Exercise directions —
Copy the piece on the Kimoa clothing brand word for word, from start to finish.

Text excerpt —
Kimoa is a Spanish clothing and accessories retailer. The brand was founded by Spanish Formula One driver Fernando Alonso, who is also the current ambassador of the brand. The origins of the word Kimoa can be found in the Hawaiian language and it relates to
"sitting and watching the sun going down together". Kimoa is a clothing brand that would match each of the co-founders' unique lifestyles; because they love California, the beach and sunsets with friends, according to Alonso.

Kimoa targets young and middle-aged adults, with Kimoa serving 150 countries across the world via their e-store, with at least one physical store located in Spain. The brand serves products including shirts, swimsuits, sweaters, shoes, sunglasses and hats.

Kimoa was sold to US group Revolution Brands at August 2021 due to losses amounting to €3 million. Alonso continues to serve as the brand ambassador.

Development 
Kimoa was founded by Spanish Formula One racing driver Fernando Alonso along with a group of friends. The project was worked on for a few years, with ideas originating from creating a restaurant, a chiringuito and a beach attraction. Kimoa was finally established in March 2017 as a clothing and accessories retail brand, officially launching online with their e-store.

Information provided —
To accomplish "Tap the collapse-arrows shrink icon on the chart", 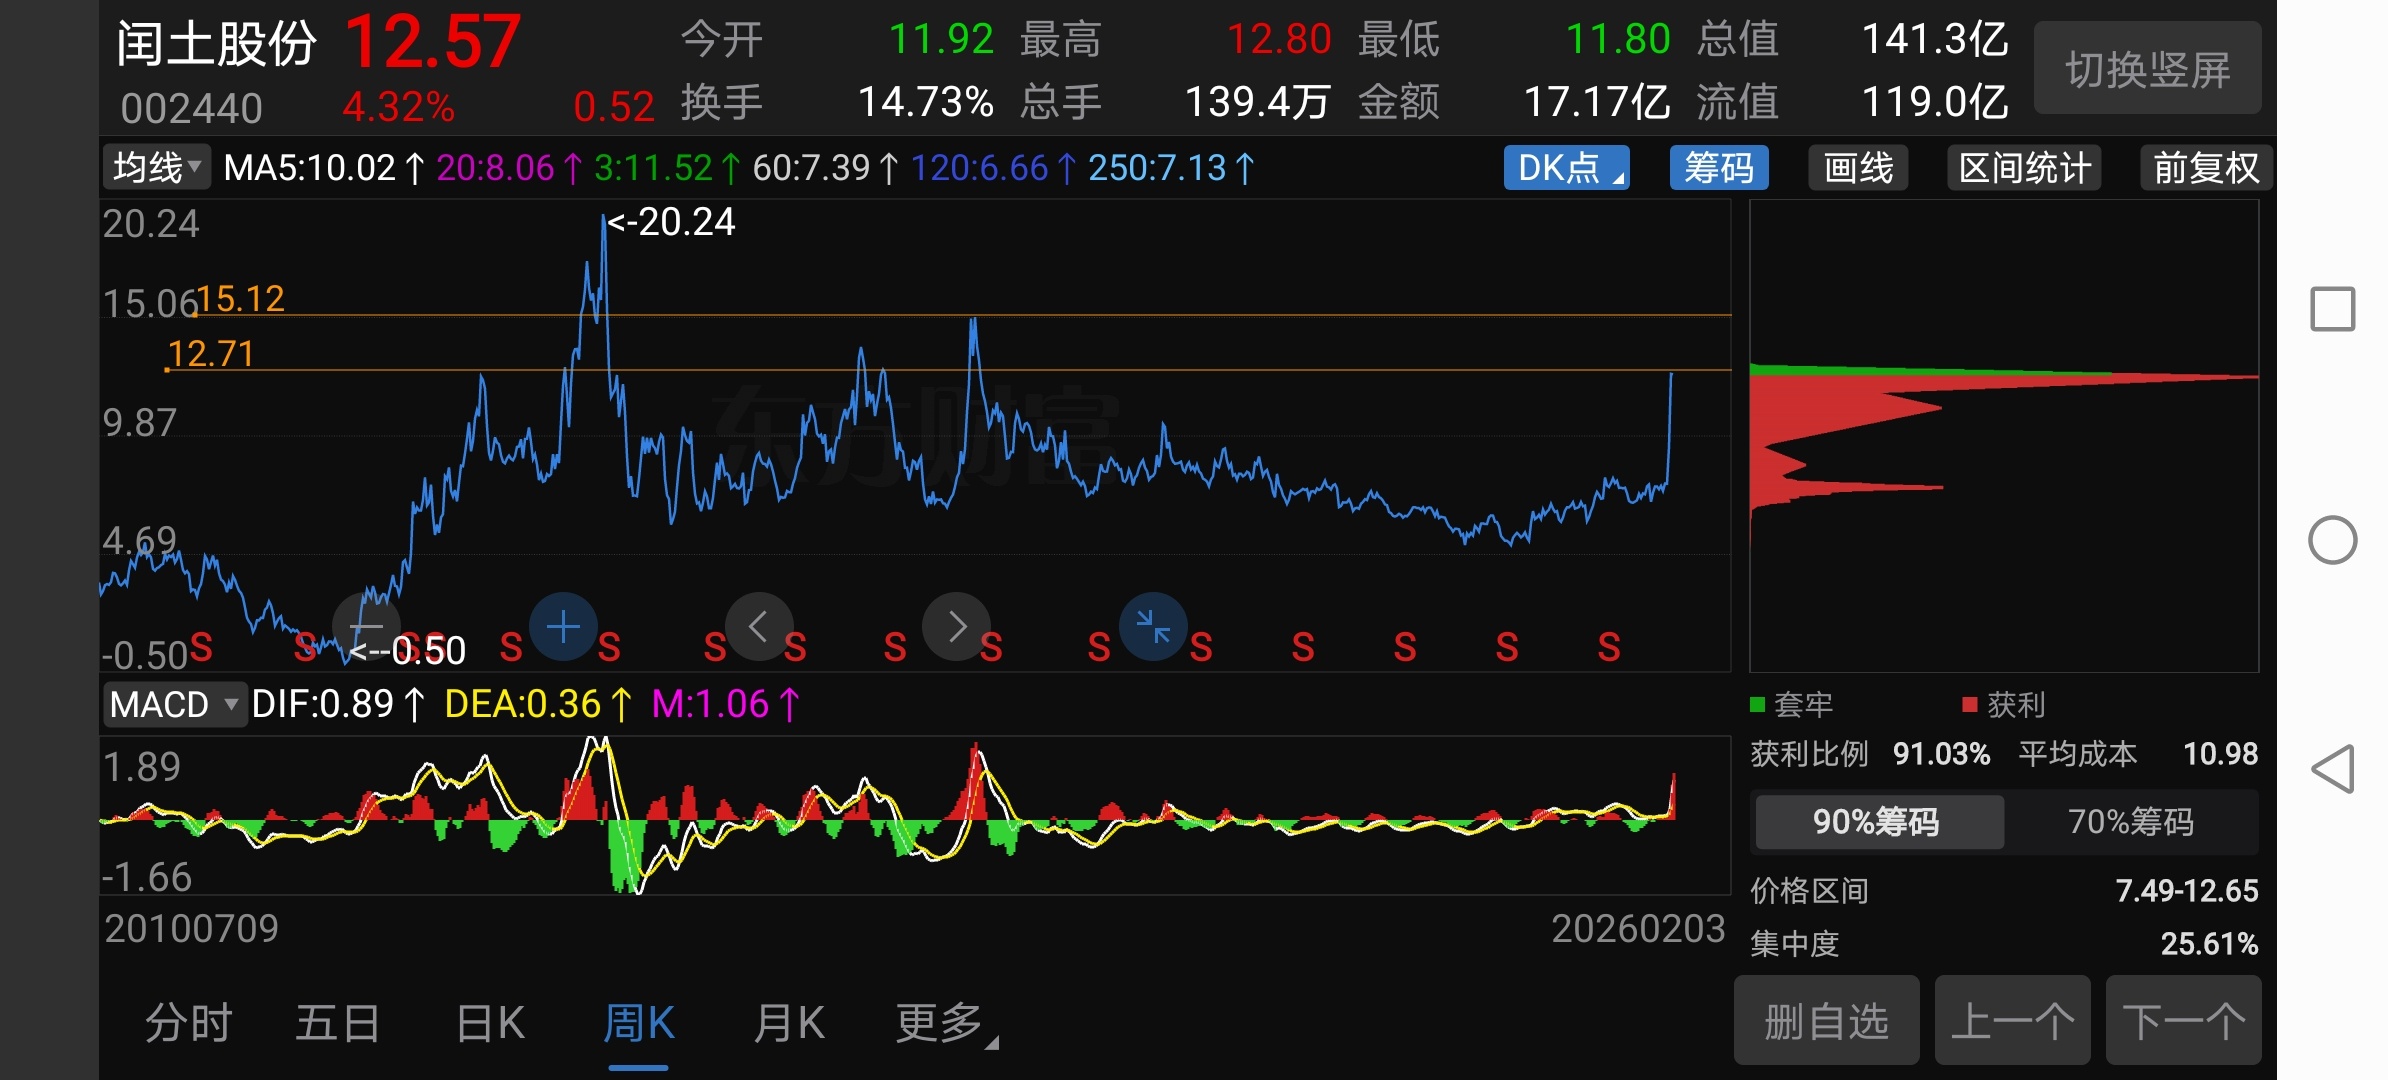I will [1153, 627].
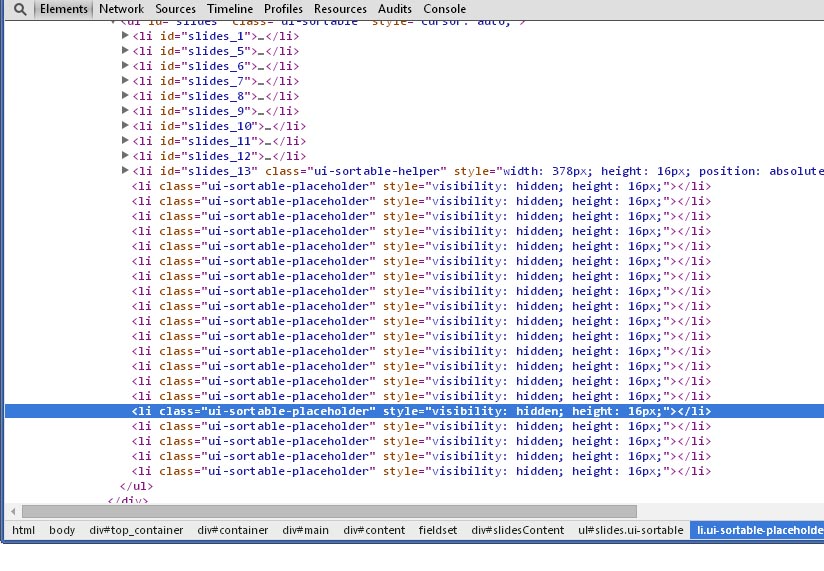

Solution below —
Kimoa is a Spanish clothing and accessories retailer. The brand was founded by Spanish Formula One driver Fernando Alonso, who is also the current ambassador of the brand. The origins of the word Kimoa can be found in the Hawaiian language and it relates to
"sitting and watching the sun going down together". Kimoa is a clothing brand that would match each of the co-founders' unique lifestyles; because they love California, the beach and sunsets with friends, according to Alonso.

Kimoa targets young and middle-aged adults, with Kimoa serving 150 countries across the world via their e-store, with at least one physical store located in Spain. The brand serves products including shirts, swimsuits, sweaters, shoes, sunglasses and hats.

Kimoa was sold to US group Revolution Brands at August 2021 due to losses amounting to €3 million. Alonso continues to serve as the brand ambassador.

Development 
Kimoa was founded by Spanish Formula One racing driver Fernando Alonso along with a group of friends. The project was worked on for a few years, with ideas originating from creating a restaurant, a chiringuito and a beach attraction. Kimoa was finally established in March 2017 as a clothing and accessories retail brand, officially launching online with their e-store.